Top of MATERIALS PROVIDED

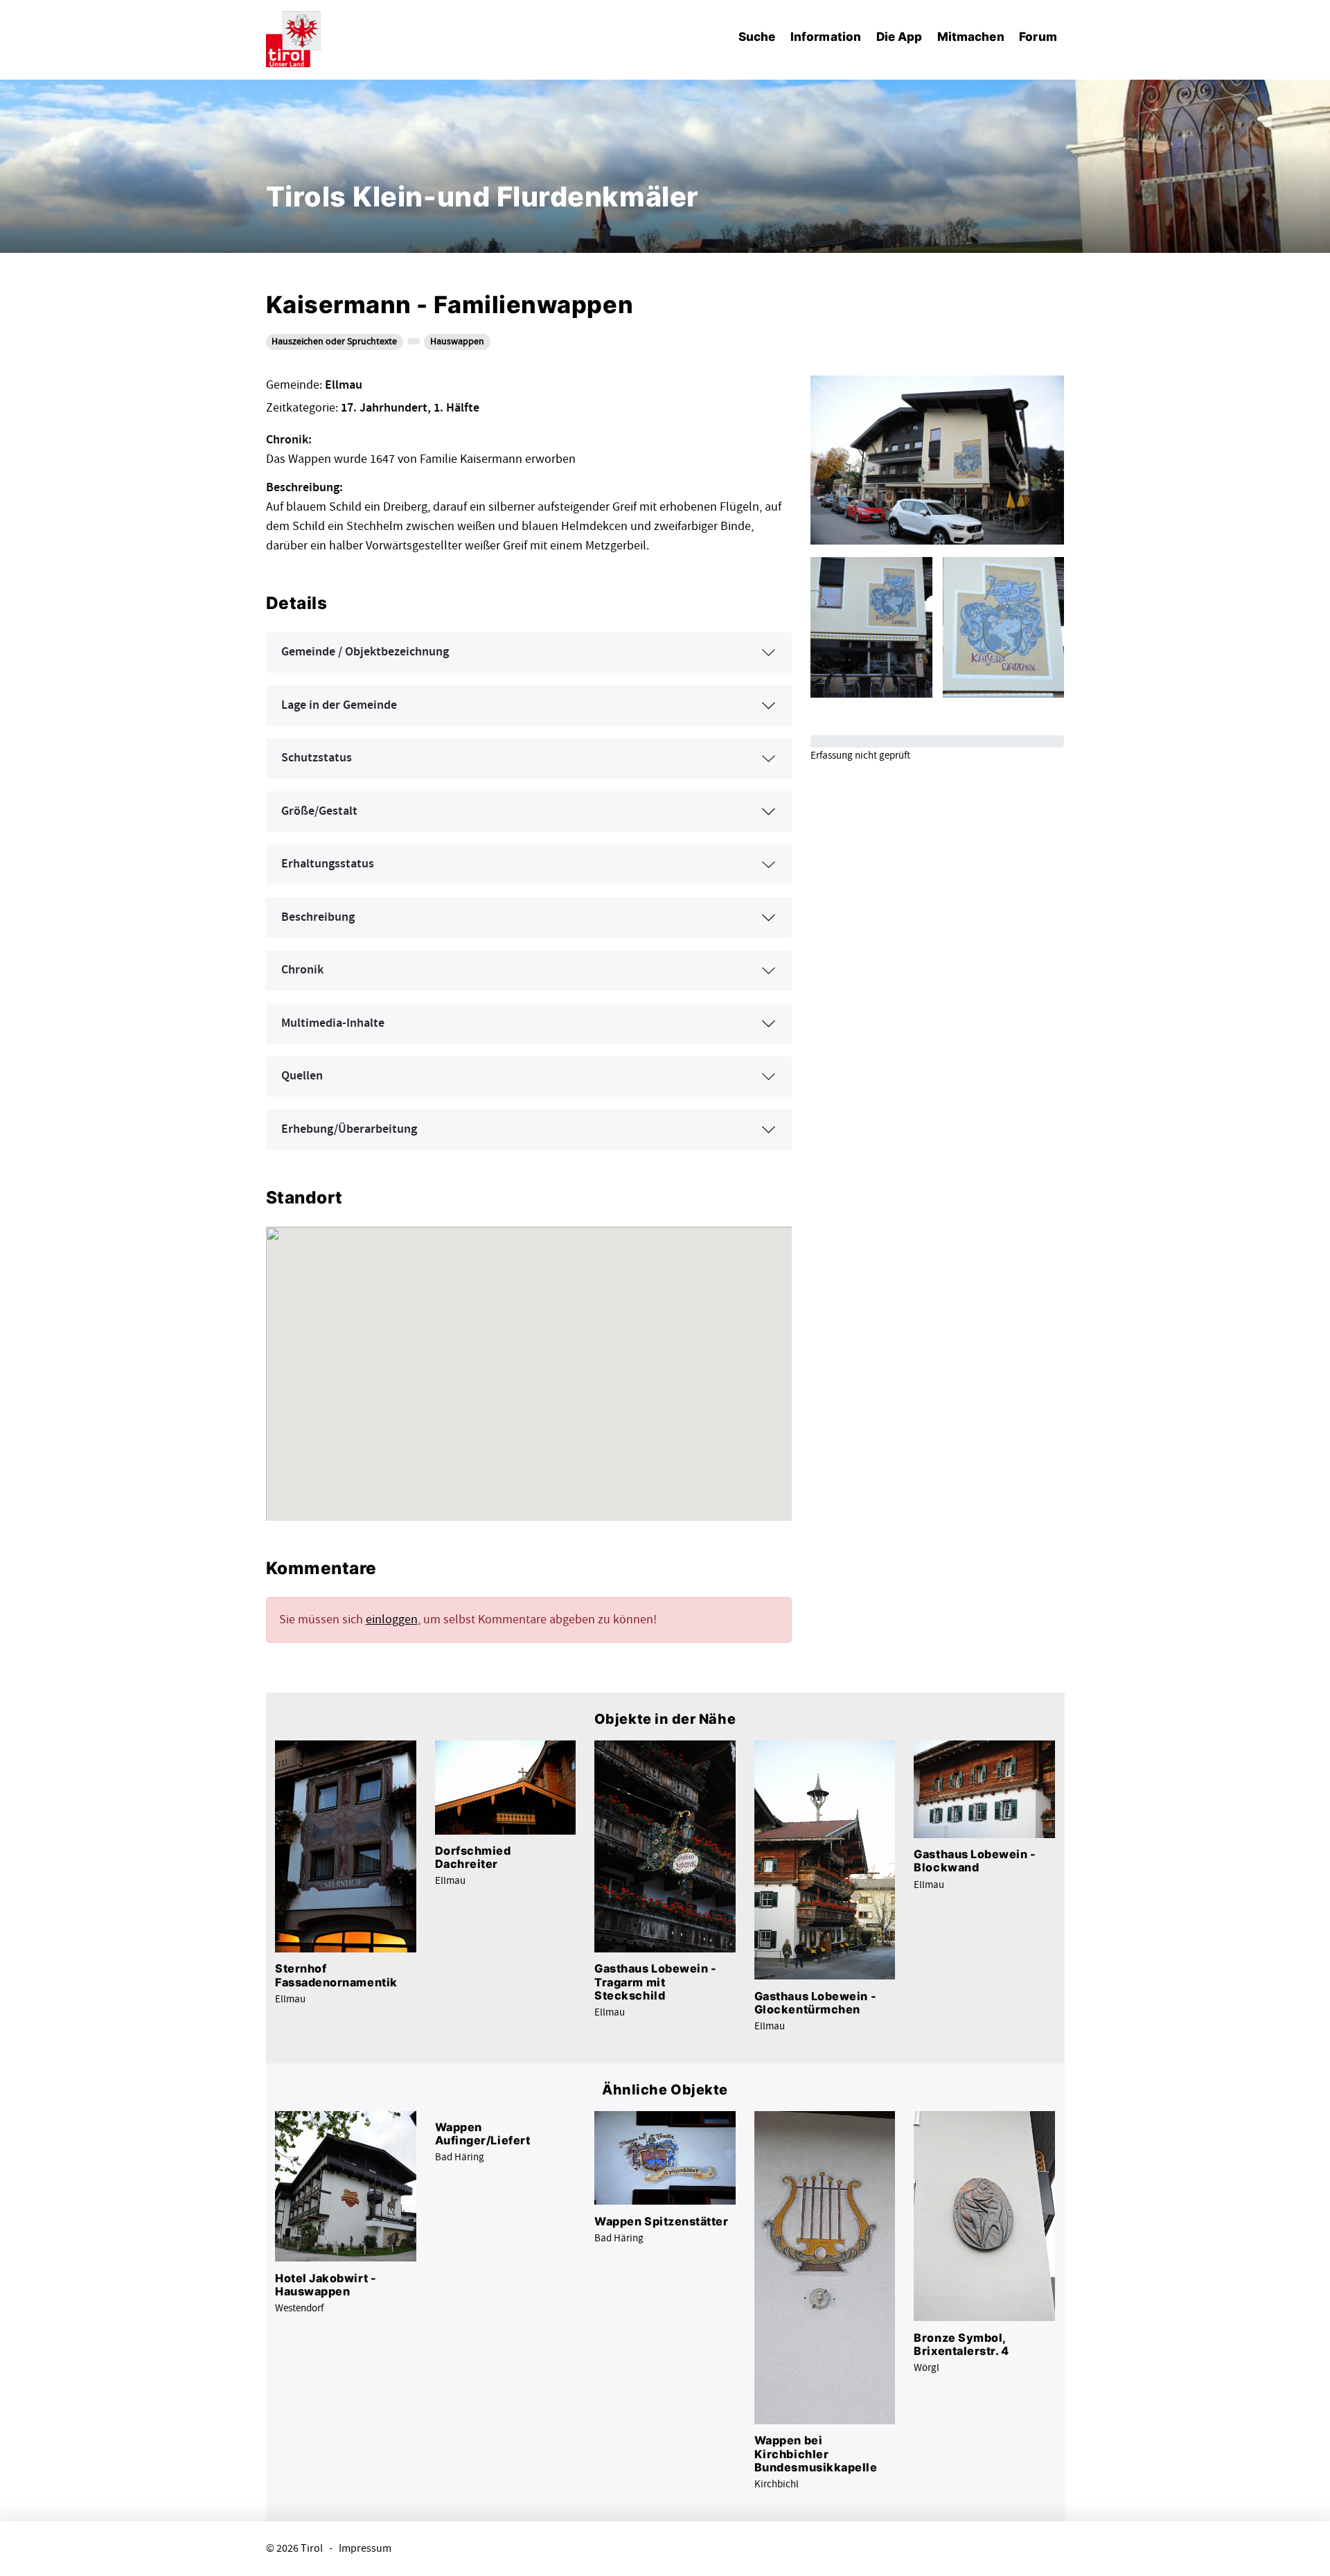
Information (825, 36)
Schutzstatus (316, 758)
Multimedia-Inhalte (332, 1023)
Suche (756, 36)
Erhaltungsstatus (327, 864)
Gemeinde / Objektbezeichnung (365, 652)
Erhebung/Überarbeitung (349, 1129)
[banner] (293, 37)
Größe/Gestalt (319, 811)
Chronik (302, 970)
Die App (899, 36)
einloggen (392, 1619)
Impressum (365, 2548)
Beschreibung (318, 917)
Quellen (302, 1076)
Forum (1037, 36)
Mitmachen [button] (970, 36)
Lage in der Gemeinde (339, 705)
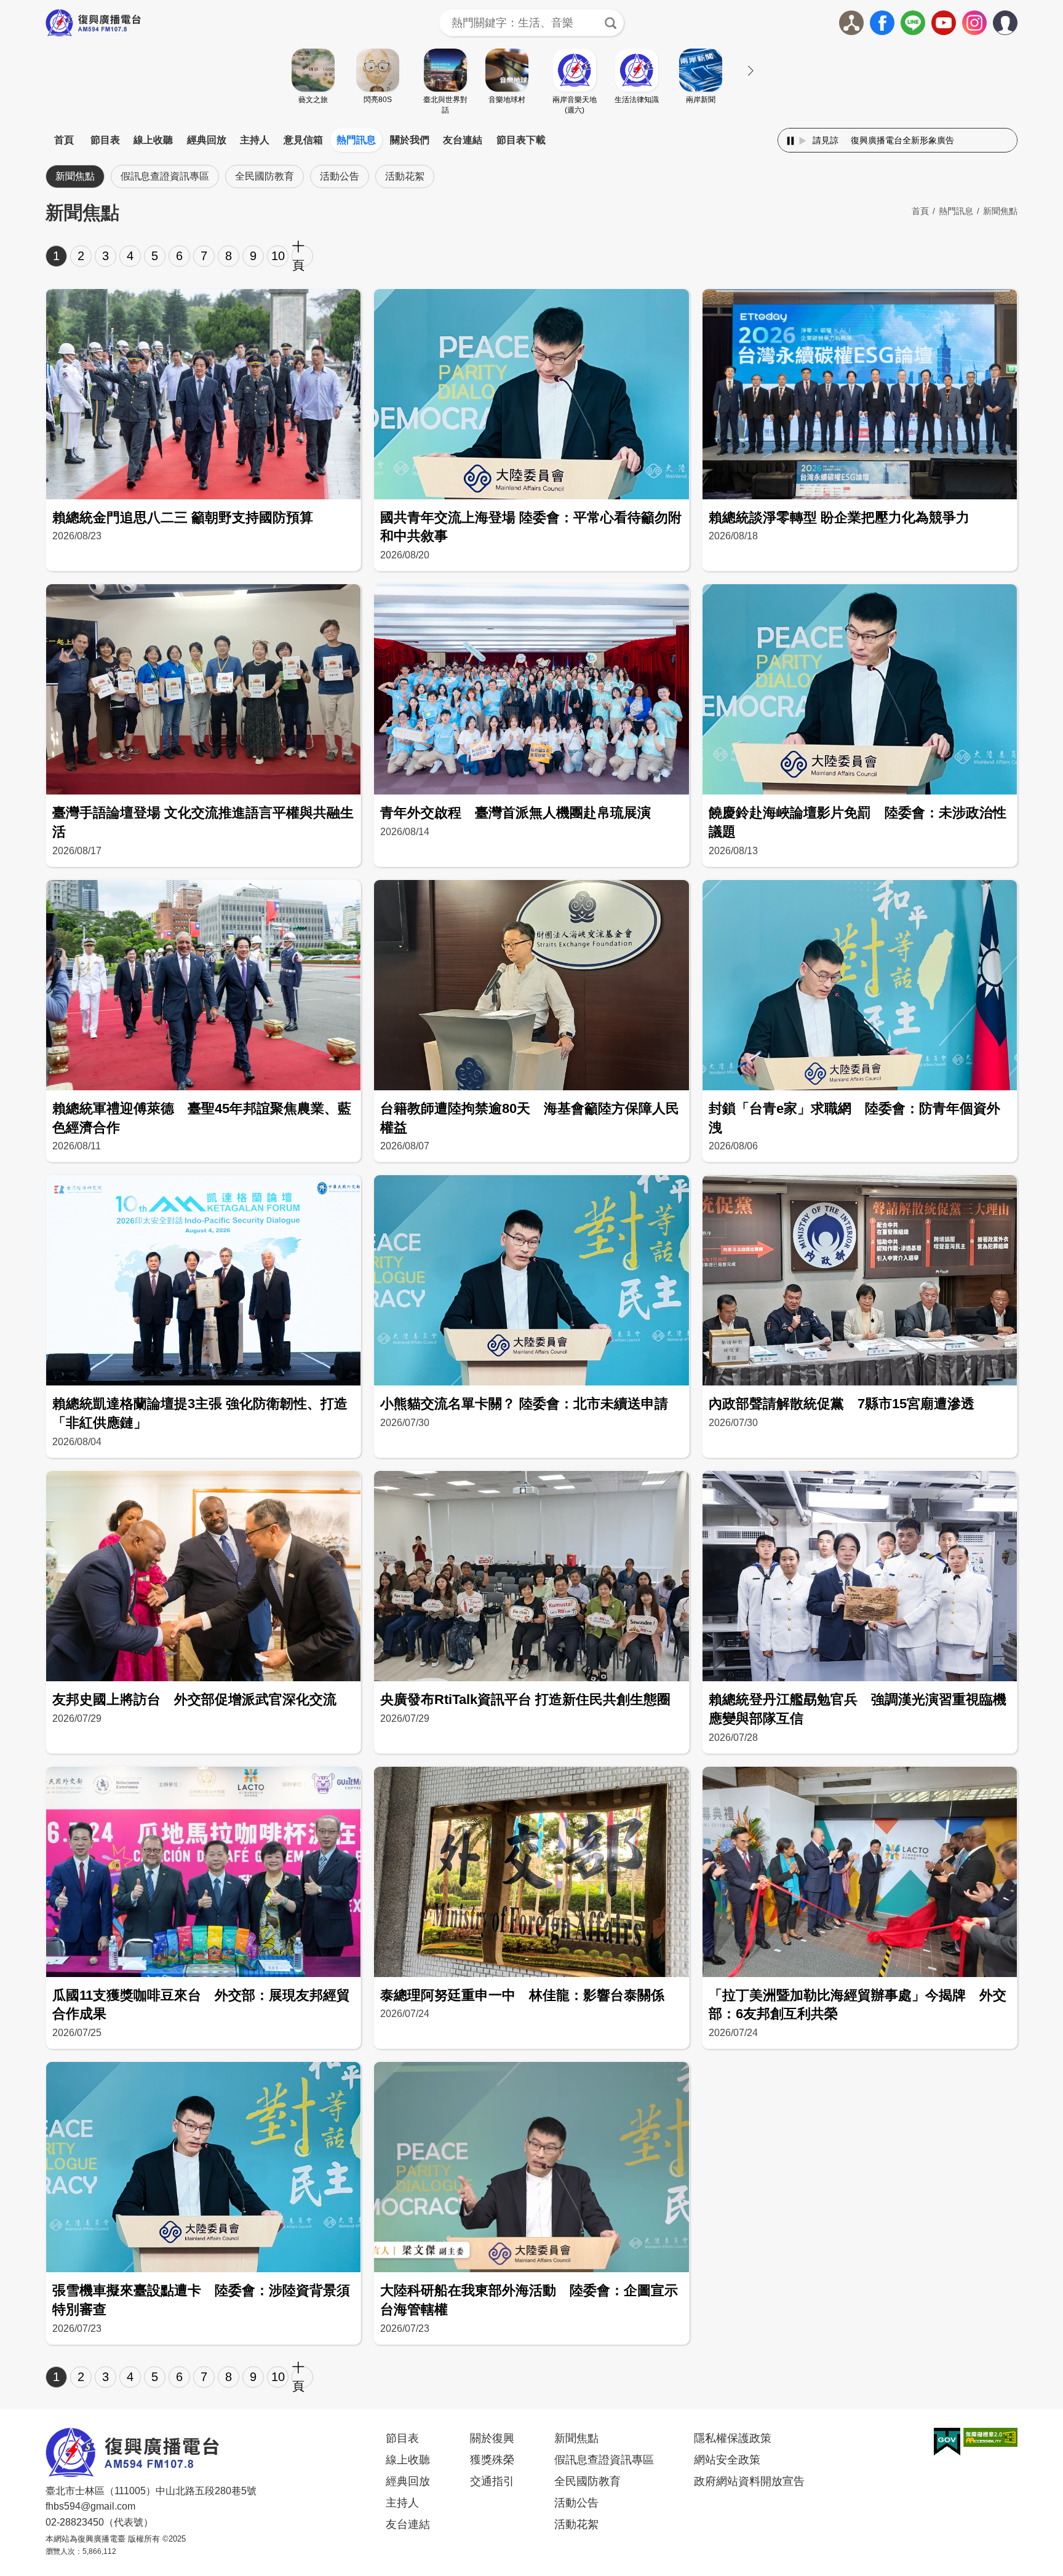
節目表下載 (521, 140)
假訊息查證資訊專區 (165, 176)
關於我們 (409, 140)
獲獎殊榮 (492, 2460)
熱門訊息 (356, 140)
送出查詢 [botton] (610, 22)
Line (913, 22)
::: (531, 125)
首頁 (64, 140)
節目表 (105, 140)
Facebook (882, 22)
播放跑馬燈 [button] (803, 141)
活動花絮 (404, 176)
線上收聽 (153, 140)
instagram (974, 22)
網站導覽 (851, 22)
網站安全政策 (727, 2460)
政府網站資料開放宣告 (749, 2481)
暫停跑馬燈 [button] (790, 141)
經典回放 (206, 140)
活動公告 (339, 176)
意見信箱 (303, 140)
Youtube (943, 22)
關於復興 (492, 2438)
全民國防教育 (264, 176)
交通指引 (492, 2481)
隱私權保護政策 (732, 2438)
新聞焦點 (75, 176)
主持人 (254, 140)
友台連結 (462, 140)
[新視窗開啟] (947, 2442)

Bottom of MATERIALS PROVIDED

• **YOUR GOAL**
Copy out every line of the data in which the word "Gemeinde" is found.

• **TASK SOLUTION**
Gemeinde / Objektbezeichnung (365, 652)
Lage in der Gemeinde (339, 705)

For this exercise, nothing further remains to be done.